▶ [QUOTED PASSAGE]:
+ + + + + + +
Islamic marriage advice and family advice

Pregnant girlfriend wants abortion!

Pregnant Muslim woman (drawing)

She is pregnant by her boyfriend and wants abortion

Salaam me and my girlfriend are both 22 and have found out she is pregnant.

We both know we have committed a sin but she does not want to keep it. She has given me every excuse in the book and even to the point where she says that our relationship and her getting to know me is a mistake And she don't want to know me no more.

I have tried to persuade her not to have an abortion and told her that I won't be a part of an even bigger sin that we have committed yet I'm not allowing her to get it done as I'm doing Dia for ever waking moment of the day for her to agree into marrying me if not keeping the baby and trying to make it work!

I love this girl more than my soul can handle may Allah swt give me the strength but I am running out of things to say and show her.
+ + + + + + +
▶ [PROVIDED RECORDS]:
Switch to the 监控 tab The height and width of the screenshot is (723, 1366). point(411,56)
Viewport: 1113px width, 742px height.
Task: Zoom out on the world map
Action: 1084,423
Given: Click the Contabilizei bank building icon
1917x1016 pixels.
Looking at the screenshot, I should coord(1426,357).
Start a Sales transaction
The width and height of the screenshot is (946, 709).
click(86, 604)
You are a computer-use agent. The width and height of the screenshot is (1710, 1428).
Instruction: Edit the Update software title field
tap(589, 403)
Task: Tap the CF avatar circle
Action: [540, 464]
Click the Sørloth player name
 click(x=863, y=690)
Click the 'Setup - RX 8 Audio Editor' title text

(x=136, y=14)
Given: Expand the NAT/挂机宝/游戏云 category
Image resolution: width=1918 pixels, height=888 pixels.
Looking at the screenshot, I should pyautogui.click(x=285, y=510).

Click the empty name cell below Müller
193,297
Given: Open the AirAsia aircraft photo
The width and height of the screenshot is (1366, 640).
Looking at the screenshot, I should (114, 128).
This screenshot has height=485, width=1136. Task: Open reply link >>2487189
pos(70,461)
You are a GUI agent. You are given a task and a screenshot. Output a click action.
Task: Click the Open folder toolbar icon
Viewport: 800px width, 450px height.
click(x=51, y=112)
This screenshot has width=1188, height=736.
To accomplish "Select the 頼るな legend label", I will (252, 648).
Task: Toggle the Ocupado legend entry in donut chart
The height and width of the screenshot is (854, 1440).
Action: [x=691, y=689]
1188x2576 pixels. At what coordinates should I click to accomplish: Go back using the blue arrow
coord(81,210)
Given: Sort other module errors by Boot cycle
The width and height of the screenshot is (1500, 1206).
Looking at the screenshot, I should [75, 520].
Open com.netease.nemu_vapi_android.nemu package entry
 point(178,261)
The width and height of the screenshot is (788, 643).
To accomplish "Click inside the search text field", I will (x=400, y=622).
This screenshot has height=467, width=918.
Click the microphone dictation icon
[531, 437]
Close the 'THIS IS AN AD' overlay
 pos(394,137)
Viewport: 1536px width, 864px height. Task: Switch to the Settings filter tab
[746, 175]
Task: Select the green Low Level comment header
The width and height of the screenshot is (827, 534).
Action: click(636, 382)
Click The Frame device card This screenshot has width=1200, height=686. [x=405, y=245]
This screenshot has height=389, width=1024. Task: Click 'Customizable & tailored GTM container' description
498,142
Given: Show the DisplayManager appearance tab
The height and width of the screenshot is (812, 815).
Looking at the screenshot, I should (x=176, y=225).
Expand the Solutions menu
+ + + + + + +
▶ [REQUIRED ACTIONS]:
(A) Decide whether each statement below agrees with the post about the unplanned pregnancy. (i) The writer and his girlfriend are the same age. (ii) The girlfriend wants to keep the baby. (iii) The writer says he is running out of things to say and show her.
(B) Write a continuation of the post about the unplanned pregnancy, starting after its final sentence.

▶ [RESULTS IN ORDER]:
(A)
(i) Yes: "me and my girlfriend are both 22"
(ii) No: "she does not want to keep it"
(iii) Yes: "I am running out of things to say and show her."

(B)
It is the first time we have been in this situation and Allah has blessed us with a chlid though it may be illegitimate I want to make this work but I am running out of options  and the strength to hold her back from going for an abortion.

I am begging everyone here to help me as my time is running out. I don't wish to tell my family yet until we have decided to keep the baby or she goes ahead with the abortion. For anyone wanting to know she is about 7-8weeks pregnant.

please I am begging every Muslim brother and sister to help me help in changing her decision as I'm not going to run away from this responsibility. I'm trying to be there for her and support her in every way.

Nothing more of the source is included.